> _AIM OF THE TASK_:
From the first line of the records below through the line containing "The image size is (788, 440).", copy everything exactly and nothing more.

━━━ SUPPLIED ENTRIES

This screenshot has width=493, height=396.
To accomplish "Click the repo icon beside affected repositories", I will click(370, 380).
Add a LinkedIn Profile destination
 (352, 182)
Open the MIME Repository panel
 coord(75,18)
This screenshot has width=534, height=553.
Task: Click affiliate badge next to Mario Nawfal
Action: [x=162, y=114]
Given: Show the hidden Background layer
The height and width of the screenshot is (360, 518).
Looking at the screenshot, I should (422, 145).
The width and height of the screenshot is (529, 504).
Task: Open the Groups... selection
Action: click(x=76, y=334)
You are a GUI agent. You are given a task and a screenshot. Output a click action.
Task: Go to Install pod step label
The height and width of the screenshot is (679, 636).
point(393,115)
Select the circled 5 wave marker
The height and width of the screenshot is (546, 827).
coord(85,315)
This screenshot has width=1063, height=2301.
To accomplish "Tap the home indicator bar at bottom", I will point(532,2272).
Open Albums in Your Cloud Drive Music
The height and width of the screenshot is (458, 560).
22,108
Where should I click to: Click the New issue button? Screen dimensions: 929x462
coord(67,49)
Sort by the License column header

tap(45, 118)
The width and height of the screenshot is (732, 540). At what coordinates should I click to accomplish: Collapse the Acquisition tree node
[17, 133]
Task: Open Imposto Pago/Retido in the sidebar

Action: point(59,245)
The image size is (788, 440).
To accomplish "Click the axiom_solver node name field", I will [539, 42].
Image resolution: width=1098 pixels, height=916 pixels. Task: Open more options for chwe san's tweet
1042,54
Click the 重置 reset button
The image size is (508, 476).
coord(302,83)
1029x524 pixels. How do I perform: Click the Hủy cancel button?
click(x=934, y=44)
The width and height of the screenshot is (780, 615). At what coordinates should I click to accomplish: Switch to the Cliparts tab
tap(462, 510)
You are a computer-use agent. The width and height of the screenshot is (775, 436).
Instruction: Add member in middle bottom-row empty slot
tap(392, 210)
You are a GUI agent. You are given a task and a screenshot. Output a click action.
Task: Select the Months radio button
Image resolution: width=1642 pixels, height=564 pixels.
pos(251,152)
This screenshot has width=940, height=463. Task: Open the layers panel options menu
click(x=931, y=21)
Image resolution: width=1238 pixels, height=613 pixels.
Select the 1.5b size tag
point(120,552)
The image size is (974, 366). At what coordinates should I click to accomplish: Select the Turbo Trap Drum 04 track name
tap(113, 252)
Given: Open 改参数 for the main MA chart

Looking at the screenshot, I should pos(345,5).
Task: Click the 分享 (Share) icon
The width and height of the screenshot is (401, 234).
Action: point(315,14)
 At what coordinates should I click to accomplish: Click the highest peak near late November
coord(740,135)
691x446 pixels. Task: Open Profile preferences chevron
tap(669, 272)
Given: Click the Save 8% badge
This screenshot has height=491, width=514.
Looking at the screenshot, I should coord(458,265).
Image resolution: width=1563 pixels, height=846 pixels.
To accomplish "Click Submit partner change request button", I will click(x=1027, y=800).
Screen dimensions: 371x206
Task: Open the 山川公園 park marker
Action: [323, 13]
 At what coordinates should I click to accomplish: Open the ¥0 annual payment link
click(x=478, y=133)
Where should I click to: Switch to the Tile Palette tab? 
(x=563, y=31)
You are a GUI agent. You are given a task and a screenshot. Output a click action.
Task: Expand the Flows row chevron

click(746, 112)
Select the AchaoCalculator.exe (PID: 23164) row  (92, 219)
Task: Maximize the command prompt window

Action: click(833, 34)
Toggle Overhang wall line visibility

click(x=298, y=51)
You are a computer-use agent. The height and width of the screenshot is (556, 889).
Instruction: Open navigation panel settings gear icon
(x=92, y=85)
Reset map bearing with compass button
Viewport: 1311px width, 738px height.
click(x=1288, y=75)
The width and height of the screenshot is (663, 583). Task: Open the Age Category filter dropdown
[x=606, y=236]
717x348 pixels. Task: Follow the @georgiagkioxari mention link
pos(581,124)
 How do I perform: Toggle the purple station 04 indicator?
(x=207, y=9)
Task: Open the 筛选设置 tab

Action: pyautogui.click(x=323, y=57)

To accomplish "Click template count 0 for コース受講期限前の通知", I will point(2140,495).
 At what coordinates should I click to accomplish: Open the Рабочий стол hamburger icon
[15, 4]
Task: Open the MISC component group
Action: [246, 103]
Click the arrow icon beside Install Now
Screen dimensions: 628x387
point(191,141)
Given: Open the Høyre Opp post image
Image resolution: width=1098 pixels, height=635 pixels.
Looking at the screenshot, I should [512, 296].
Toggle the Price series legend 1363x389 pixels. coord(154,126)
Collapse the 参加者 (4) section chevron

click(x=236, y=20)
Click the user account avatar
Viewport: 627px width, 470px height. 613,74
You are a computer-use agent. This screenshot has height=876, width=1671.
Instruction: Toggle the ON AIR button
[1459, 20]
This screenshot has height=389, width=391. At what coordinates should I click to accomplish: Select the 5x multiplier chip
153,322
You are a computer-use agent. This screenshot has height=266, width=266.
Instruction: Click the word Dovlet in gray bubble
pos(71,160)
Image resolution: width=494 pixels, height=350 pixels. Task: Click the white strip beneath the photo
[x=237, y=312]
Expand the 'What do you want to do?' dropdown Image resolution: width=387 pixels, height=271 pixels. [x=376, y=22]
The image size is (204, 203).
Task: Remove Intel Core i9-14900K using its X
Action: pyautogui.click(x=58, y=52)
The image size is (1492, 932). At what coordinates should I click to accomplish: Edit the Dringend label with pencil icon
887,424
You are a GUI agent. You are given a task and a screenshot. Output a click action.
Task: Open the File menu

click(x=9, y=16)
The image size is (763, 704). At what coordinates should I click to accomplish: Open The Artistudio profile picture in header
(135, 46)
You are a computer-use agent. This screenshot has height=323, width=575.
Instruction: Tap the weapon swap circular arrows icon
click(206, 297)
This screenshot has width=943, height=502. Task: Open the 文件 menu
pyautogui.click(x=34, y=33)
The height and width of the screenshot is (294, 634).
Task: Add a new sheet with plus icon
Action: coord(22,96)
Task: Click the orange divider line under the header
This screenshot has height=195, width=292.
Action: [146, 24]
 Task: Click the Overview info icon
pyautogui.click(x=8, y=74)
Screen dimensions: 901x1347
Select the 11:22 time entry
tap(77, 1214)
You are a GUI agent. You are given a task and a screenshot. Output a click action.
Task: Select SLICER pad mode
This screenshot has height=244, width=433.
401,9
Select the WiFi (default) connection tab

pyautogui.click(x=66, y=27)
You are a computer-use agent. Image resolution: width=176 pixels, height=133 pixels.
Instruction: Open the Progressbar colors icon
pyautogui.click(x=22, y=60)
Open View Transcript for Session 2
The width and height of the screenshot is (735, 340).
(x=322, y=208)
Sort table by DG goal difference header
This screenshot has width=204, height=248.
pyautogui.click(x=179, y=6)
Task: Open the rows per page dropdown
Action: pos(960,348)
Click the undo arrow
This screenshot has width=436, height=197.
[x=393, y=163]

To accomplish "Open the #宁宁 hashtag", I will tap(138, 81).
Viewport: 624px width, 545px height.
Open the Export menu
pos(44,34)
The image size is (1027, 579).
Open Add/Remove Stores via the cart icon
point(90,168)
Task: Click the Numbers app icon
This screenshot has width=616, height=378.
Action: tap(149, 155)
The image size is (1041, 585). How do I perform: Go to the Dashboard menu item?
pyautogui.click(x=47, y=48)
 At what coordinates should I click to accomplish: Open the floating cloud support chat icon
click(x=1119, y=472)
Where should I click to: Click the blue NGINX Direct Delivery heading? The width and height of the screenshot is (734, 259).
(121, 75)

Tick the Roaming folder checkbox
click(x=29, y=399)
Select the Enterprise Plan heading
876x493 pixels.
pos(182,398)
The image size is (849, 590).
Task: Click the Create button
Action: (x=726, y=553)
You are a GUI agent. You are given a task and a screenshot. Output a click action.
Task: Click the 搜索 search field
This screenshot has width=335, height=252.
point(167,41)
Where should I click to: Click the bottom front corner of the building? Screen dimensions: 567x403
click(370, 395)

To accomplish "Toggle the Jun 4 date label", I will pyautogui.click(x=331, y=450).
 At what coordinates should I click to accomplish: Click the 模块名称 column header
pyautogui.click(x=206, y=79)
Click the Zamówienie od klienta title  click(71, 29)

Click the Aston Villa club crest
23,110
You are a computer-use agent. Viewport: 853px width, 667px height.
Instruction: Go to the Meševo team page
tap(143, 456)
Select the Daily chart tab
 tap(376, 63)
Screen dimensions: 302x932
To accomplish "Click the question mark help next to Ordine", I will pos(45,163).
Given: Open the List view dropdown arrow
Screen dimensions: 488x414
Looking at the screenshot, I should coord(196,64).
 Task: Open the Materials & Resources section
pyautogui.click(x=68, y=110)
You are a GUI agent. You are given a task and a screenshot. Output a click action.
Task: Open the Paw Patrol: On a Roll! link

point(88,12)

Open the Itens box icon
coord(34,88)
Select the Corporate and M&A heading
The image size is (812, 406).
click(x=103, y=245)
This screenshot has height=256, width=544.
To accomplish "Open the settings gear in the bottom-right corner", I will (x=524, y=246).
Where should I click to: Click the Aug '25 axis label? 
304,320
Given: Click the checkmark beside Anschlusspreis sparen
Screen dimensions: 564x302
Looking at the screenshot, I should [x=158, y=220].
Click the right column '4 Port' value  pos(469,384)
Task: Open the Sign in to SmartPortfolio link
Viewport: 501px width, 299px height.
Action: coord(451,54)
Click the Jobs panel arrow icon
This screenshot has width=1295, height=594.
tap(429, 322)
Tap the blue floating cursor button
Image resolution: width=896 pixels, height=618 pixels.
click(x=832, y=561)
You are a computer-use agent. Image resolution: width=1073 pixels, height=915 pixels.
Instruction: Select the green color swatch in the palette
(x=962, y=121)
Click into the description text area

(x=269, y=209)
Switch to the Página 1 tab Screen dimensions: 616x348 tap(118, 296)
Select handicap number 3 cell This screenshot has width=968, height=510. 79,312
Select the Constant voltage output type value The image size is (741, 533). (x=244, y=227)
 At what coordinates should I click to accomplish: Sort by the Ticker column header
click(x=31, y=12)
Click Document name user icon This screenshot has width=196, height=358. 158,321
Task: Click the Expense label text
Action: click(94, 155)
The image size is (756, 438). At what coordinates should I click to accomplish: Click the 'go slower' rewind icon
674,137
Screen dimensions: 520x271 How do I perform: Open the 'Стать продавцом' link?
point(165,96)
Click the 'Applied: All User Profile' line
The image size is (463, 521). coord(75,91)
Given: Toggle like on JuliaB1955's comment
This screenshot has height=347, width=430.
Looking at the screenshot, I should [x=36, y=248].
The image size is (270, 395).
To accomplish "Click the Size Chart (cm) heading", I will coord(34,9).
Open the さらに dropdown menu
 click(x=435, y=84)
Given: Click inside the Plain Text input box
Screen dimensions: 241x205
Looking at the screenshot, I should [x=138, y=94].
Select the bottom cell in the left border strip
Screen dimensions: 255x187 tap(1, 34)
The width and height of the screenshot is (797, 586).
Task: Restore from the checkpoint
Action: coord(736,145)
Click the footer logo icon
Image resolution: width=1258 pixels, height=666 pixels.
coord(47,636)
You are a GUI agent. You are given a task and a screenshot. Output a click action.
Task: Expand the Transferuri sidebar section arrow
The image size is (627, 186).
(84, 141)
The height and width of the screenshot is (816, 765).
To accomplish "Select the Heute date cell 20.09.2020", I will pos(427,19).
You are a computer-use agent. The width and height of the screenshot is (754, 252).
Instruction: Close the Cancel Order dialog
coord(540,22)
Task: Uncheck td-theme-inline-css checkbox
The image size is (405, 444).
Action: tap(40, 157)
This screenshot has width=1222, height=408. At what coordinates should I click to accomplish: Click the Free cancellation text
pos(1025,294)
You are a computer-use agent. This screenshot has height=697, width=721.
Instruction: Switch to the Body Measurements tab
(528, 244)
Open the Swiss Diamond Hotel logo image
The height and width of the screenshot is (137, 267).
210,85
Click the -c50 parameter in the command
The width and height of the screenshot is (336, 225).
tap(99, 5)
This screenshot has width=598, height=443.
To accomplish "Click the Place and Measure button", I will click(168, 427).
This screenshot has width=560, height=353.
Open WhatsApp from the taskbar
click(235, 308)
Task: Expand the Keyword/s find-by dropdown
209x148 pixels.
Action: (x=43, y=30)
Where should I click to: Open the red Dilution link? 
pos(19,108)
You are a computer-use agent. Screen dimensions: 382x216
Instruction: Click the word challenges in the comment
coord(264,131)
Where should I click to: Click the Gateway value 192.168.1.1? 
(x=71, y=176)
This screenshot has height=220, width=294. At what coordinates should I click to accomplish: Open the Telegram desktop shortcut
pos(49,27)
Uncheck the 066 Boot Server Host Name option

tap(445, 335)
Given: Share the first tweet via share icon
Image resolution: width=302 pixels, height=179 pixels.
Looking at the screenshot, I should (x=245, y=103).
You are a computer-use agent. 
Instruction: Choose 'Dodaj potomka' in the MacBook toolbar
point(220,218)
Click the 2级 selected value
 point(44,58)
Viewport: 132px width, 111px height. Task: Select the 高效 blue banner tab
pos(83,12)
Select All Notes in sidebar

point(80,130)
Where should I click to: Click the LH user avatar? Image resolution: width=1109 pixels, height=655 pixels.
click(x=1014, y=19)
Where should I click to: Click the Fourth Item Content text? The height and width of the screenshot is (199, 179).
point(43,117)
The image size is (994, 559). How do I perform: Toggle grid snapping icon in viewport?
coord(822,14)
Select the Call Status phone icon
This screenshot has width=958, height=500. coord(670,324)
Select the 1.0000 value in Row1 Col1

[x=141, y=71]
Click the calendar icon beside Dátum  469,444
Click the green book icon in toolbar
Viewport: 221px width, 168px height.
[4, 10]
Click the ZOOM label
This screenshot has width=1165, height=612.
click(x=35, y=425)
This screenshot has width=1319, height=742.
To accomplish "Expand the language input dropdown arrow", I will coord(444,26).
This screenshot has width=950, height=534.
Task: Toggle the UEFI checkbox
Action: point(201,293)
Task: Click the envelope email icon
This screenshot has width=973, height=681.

━━━━━━

> _TASK ANSWER_:
This screenshot has width=493, height=396.
To accomplish "Click the repo icon beside affected repositories", I will click(370, 380).
Add a LinkedIn Profile destination
 (352, 182)
Open the MIME Repository panel
 coord(75,18)
This screenshot has width=534, height=553.
Task: Click affiliate badge next to Mario Nawfal
Action: [x=162, y=114]
Given: Show the hidden Background layer
The height and width of the screenshot is (360, 518).
Looking at the screenshot, I should (422, 145).
The width and height of the screenshot is (529, 504).
Task: Open the Groups... selection
Action: click(x=76, y=334)
You are a GUI agent. You are given a task and a screenshot. Output a click action.
Task: Go to Install pod step label
The height and width of the screenshot is (679, 636).
point(393,115)
Select the circled 5 wave marker
The height and width of the screenshot is (546, 827).
coord(85,315)
This screenshot has width=1063, height=2301.
To accomplish "Tap the home indicator bar at bottom", I will point(532,2272).
Open Albums in Your Cloud Drive Music
The height and width of the screenshot is (458, 560).
22,108
Where should I click to: Click the New issue button? Screen dimensions: 929x462
coord(67,49)
Sort by the License column header

tap(45, 118)
The width and height of the screenshot is (732, 540). At what coordinates should I click to accomplish: Collapse the Acquisition tree node
[17, 133]
Task: Open Imposto Pago/Retido in the sidebar

Action: point(59,245)
The image size is (788, 440).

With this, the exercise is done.